(Challenge 1):
Answer these from the blog post:
(a) What did Sara B release today?
(b) Who is listed for this weekend?
(c) What does the Robert Frost quote give as the three words that sum up life?

(Selected passage):
Tuesday, September 20, 2011

the happenings

Mm, it's a pretty grand day.

I'm getting used to the routine of this new life, and while it's exhausting, I also know that it won't last long. A little more than a year from now, I'll be graduating again... AND THEN WHAT.

Ahhhh--I suppose I should be spending this time planning for the future, looking into the nuts and bolts of making my dreams happen.... BUT ACTUALLY I THINK I'LL JUST DRINK A LOT OF WINE, & DANCE. Haha, seriously though. I just wanna play forever, so I'm making sure to do it right now.

Sara B released a cute new video today. So, obviously I bought it... and look, I'm not saying Sara copied me, I'm just saying that it's pretty interesting that her new video so quickly follows the purchase of my leather jacket:

But, you know... whatever. Imitation is the sincerest form of flattery, as they say.

Last weekend: Mistress Visited
This weekend: Jason Mraz
Next month: New York

& somewhere in there, I'm gonna get a master's degree.... I hope.

"In three words,
I can sum up
everything I know
about life:
It goes on."
-Robert Frost

Thursday, September 15, 2011

Oh, here we go bluebird.

Word came through in a letter,
one of us changing our minds.
You won't need to guess who
because I usually do
not send letters to me that are mine...

This pair of wing's worn and rusted
From too many years by my side
They can carry me, swear to be sturdy and strong
But see, turning them on still means goodbye.

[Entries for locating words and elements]
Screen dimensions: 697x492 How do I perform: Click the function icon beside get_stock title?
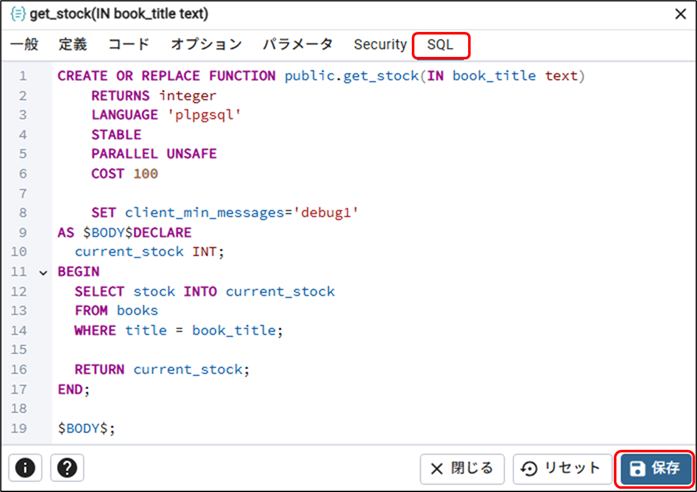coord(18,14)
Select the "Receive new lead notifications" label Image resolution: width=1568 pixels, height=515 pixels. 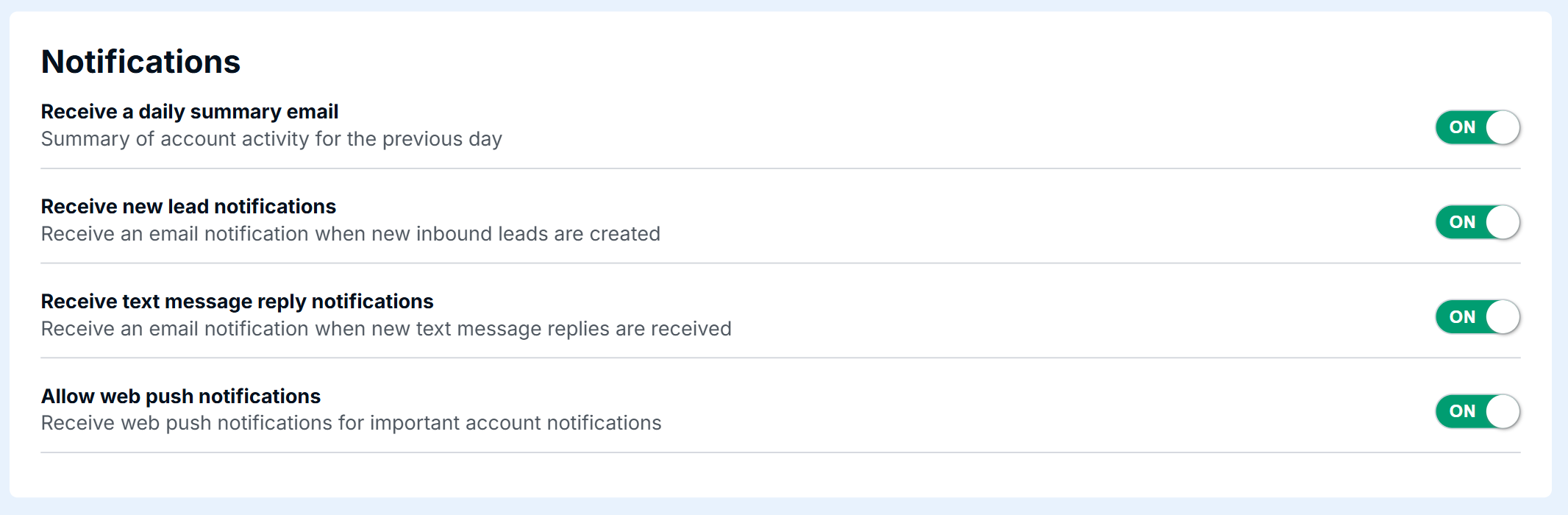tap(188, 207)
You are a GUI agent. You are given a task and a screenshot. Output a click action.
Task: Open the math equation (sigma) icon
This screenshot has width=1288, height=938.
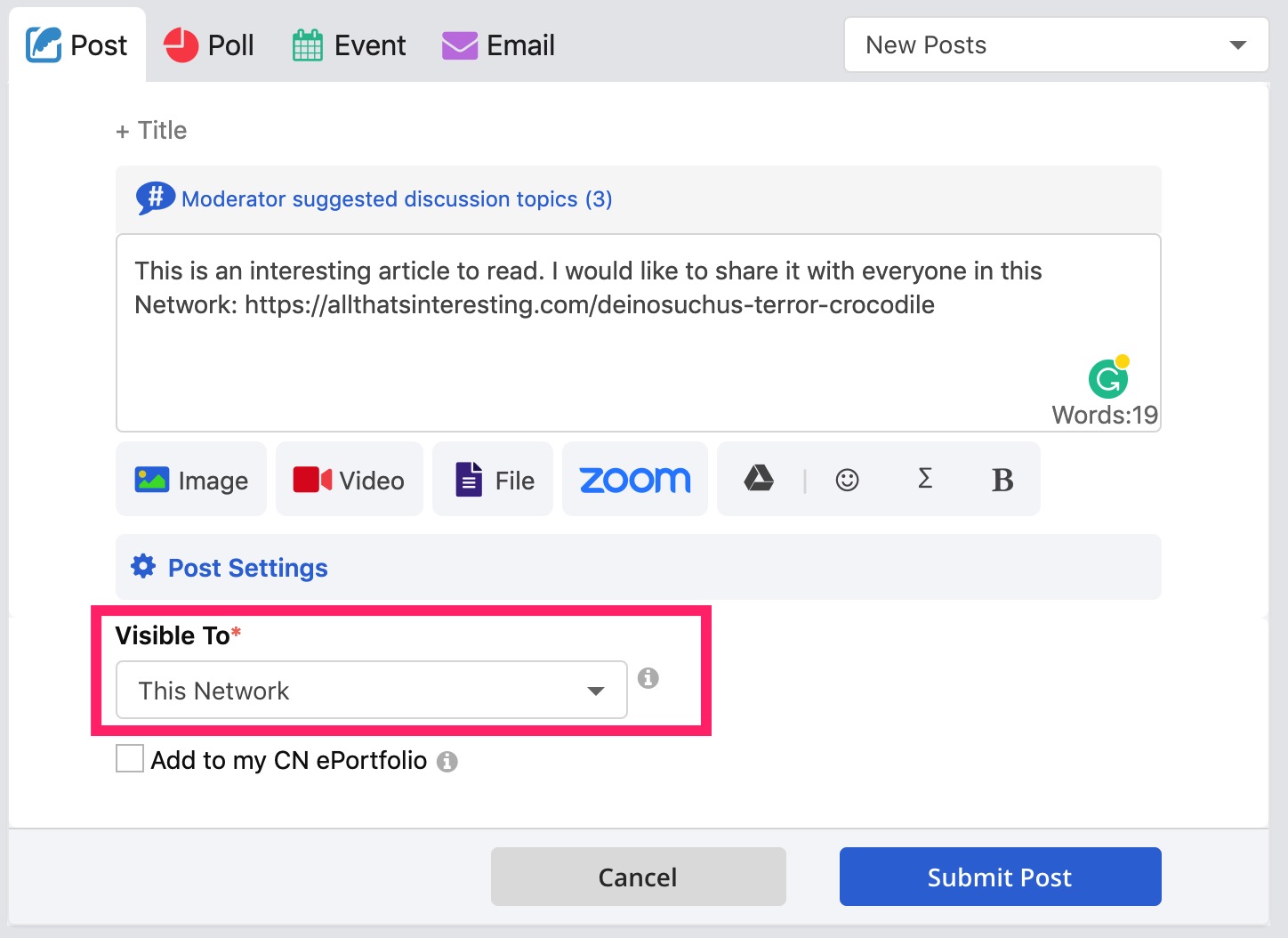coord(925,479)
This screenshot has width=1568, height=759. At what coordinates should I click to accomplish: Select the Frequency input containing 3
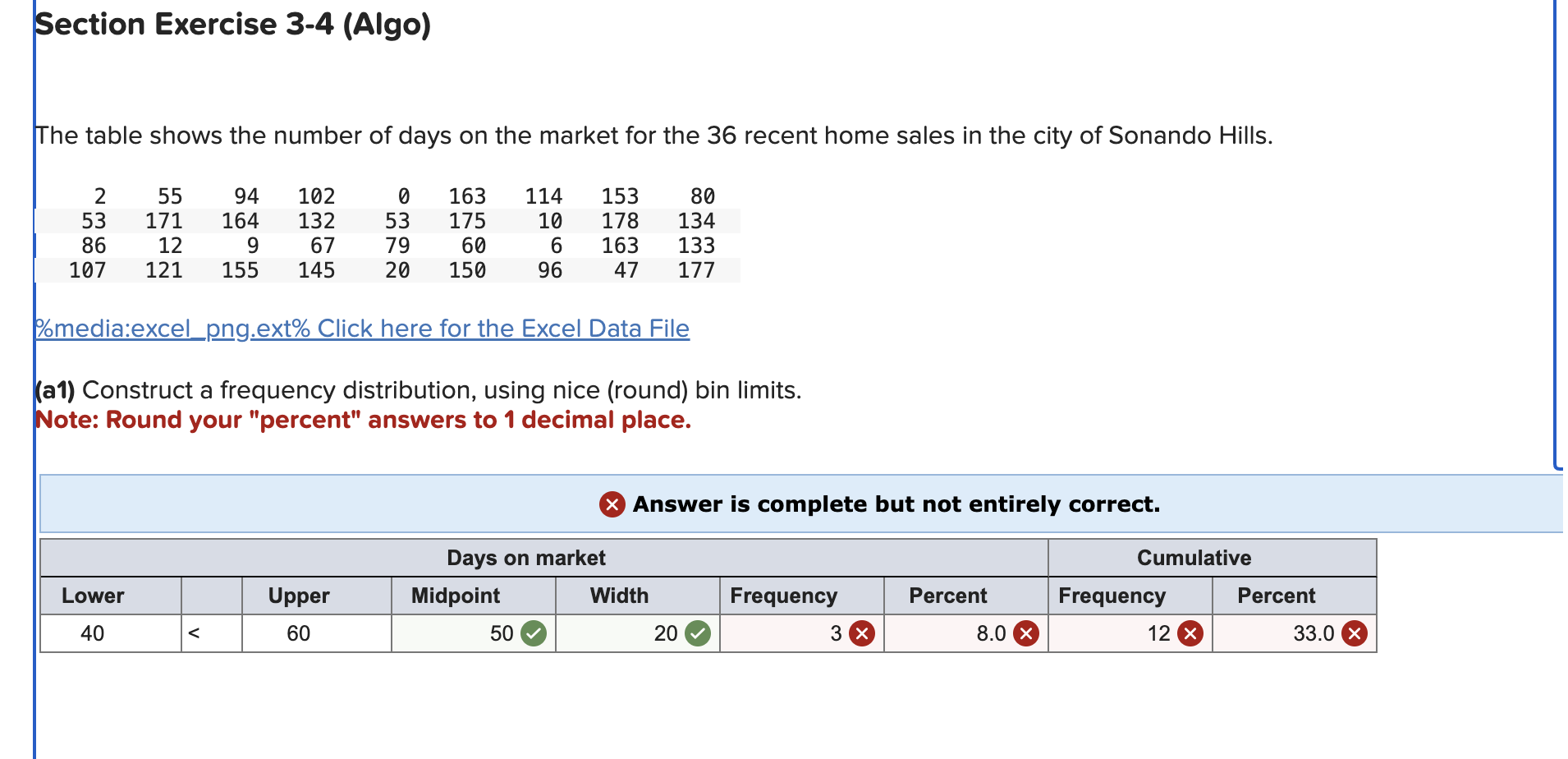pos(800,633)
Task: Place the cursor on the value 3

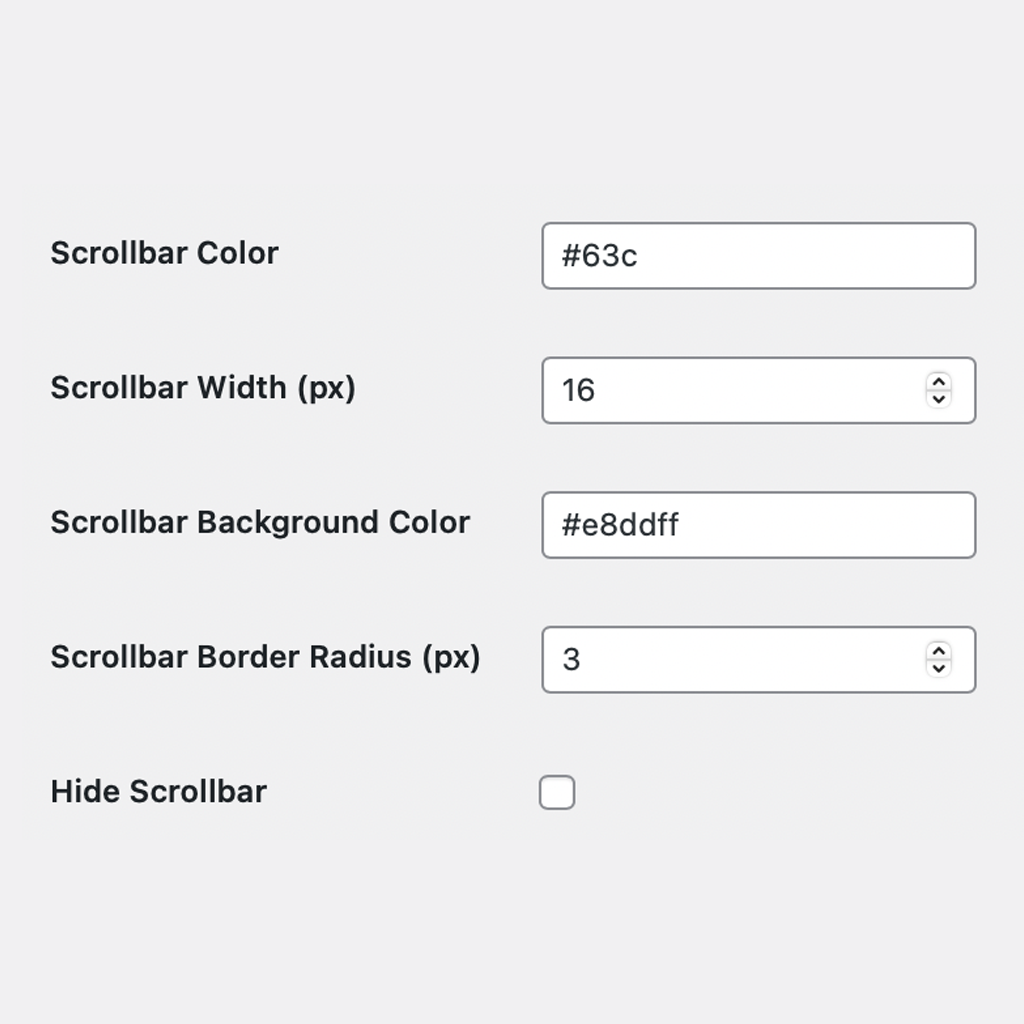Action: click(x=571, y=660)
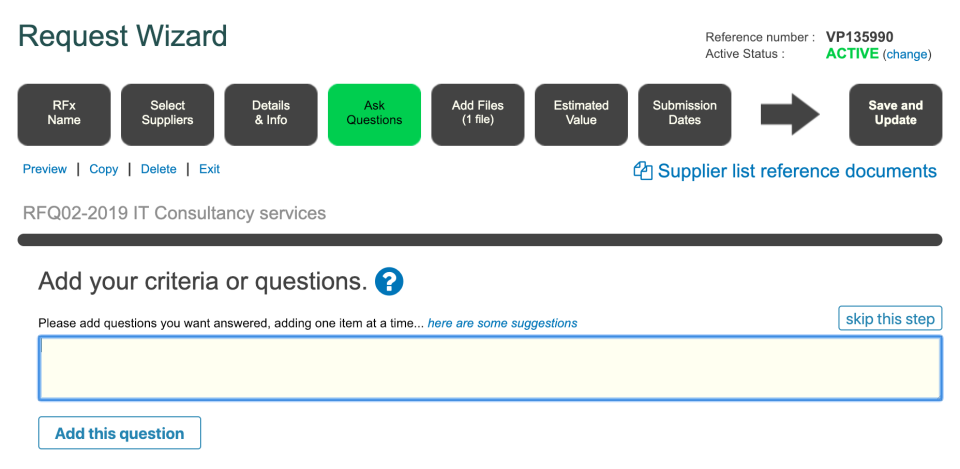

(Challenge 2):
In the records, rename "Frequency" to "Interval" in the lines from the one with "This screenshot has width=1568, height=759." to the end of the records, changing nothing else. Return only those lines and leave out the pictures.

(Expected output 1):
(a) A cute new video
(b) Jason Mraz
(c) "It goes on."

(Expected output 2):
This screenshot has width=1568, height=759. At what coordinates should I click to accomplish: Select the Interval input containing 3
pos(800,633)
Task: Place the cursor on the value 3

Action: click(x=571, y=660)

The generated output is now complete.